Before the ITAT, the assessee, through his Authorized Representative, placed emphasis on a registered development transaction entered into much earlier. The facts pleaded were:

  1. The assessee and other co-owners had executed a registered development agreement dated 08.03.2000 with a developer, one Mr.
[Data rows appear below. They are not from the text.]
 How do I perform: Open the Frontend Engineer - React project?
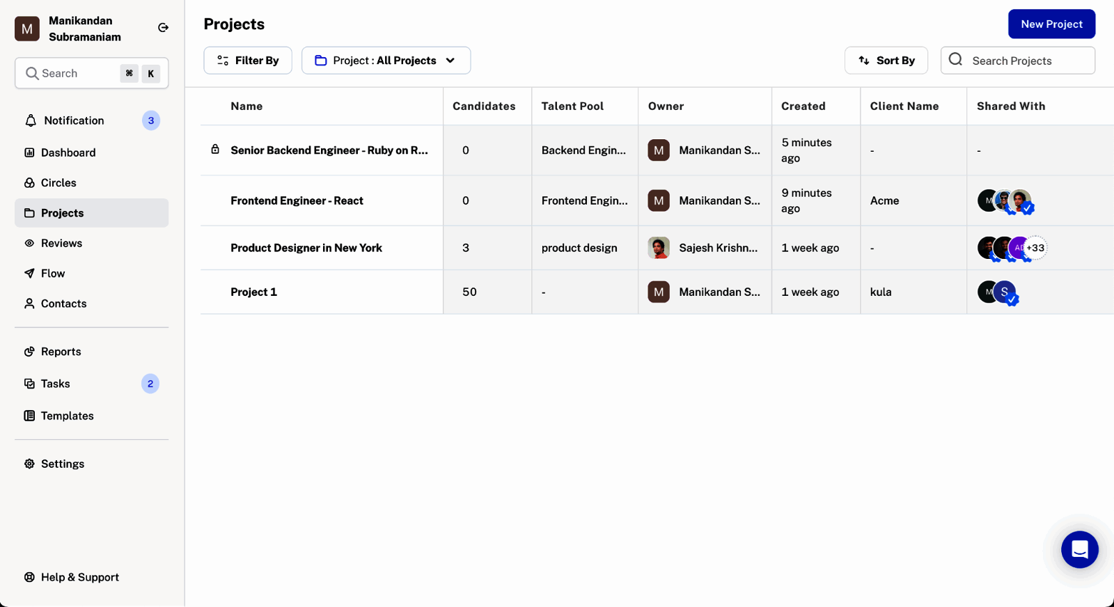(x=297, y=200)
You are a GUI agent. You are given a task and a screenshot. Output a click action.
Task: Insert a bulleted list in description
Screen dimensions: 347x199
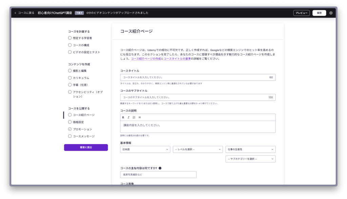click(140, 117)

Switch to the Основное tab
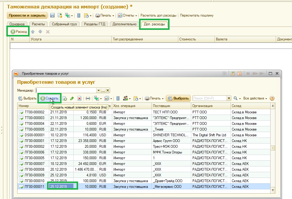coord(17,24)
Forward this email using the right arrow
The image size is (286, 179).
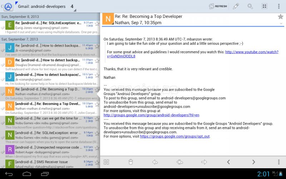204,162
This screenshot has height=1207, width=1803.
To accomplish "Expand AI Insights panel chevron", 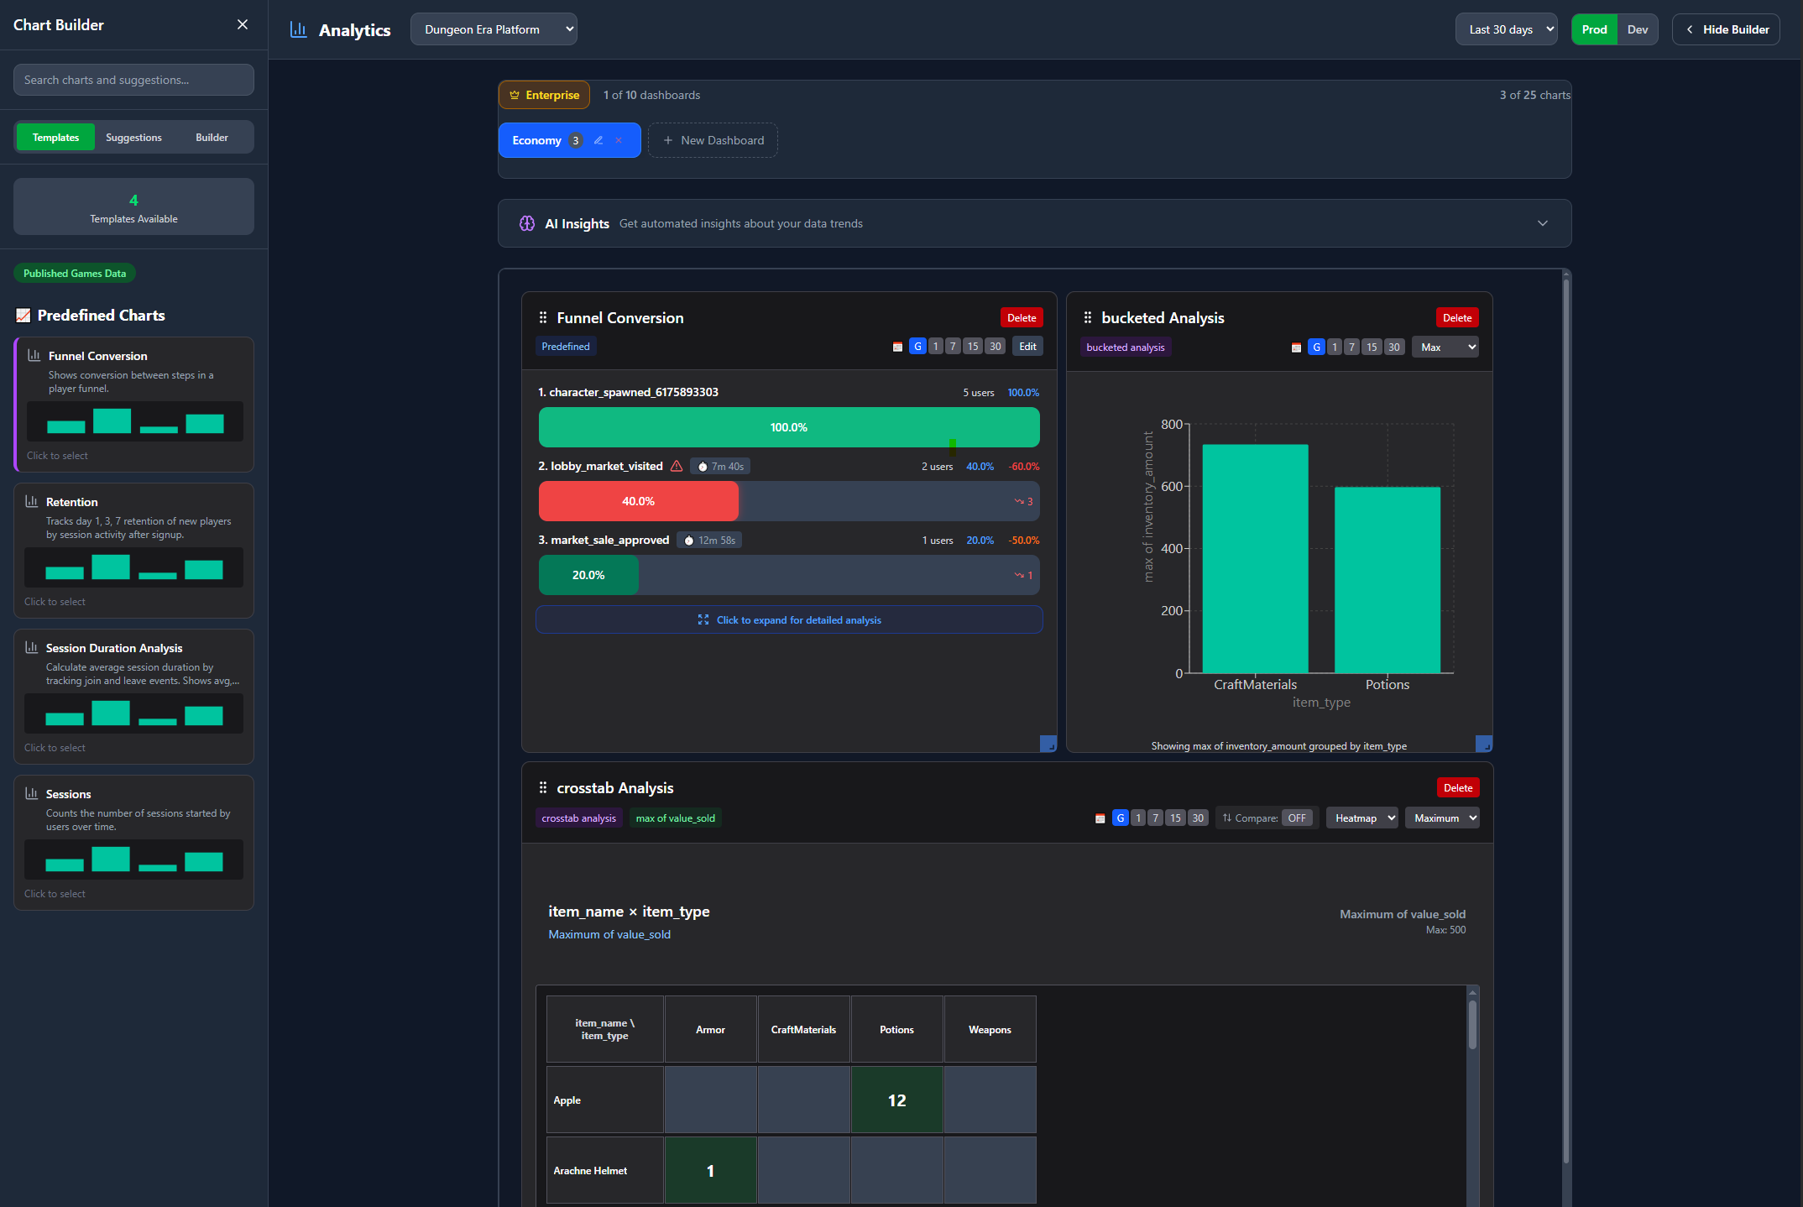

Parag S. Shah.
  2. Under this document, the co-owners agreed to sell the land to the developer for a lump sum consideration of Rs.66,00,000/-, which was:
    • Entirely paid via cheques, and
    • Recorded in detail within the development agreement itself.
  3. The development agreement was duly registered with the Sub-Registrar, Mumbai, under Registration No. 832/2000.
  4. Simultaneously, a general Power of Attorney (POA) was executed in favour of the same developer through a registered deed bearing Registration No. 226/2000.

The assessee argued that the combined effect of the development agreement and the POA was that:

  • Full and final consideration had been received in 2000,
  • Possession and development rights were effectively handed over, and
  • The assessee’s 1/12th share in the land stood relinquished in that year itself.

Accordingly, the assessee maintained that the transaction amounted to a “transfer” within the meaning of Section 2(47)(v) and Section 2(47)(vi) of the Income Tax Act 1961.

Capital Gain Already Offered in A.Y. 2000-01

The assessee further submitted that:

  • Capital gains attributable to his 1/12th share had already been computed and offered to tax in A.Y. 2000-01.
  • The consideration of Rs.66,00,000/- had been allocated amongst the co-owners, and the assessee had shown his share as LTCG in that earlier year.
  • An exemption was claimed under Section 54EA in A.Y. 2000-01, based on investment in eligible assets.

Thus, by the time the sale deed of 2008 was executed by the developer, the assessee’s interest in the land had already ceased.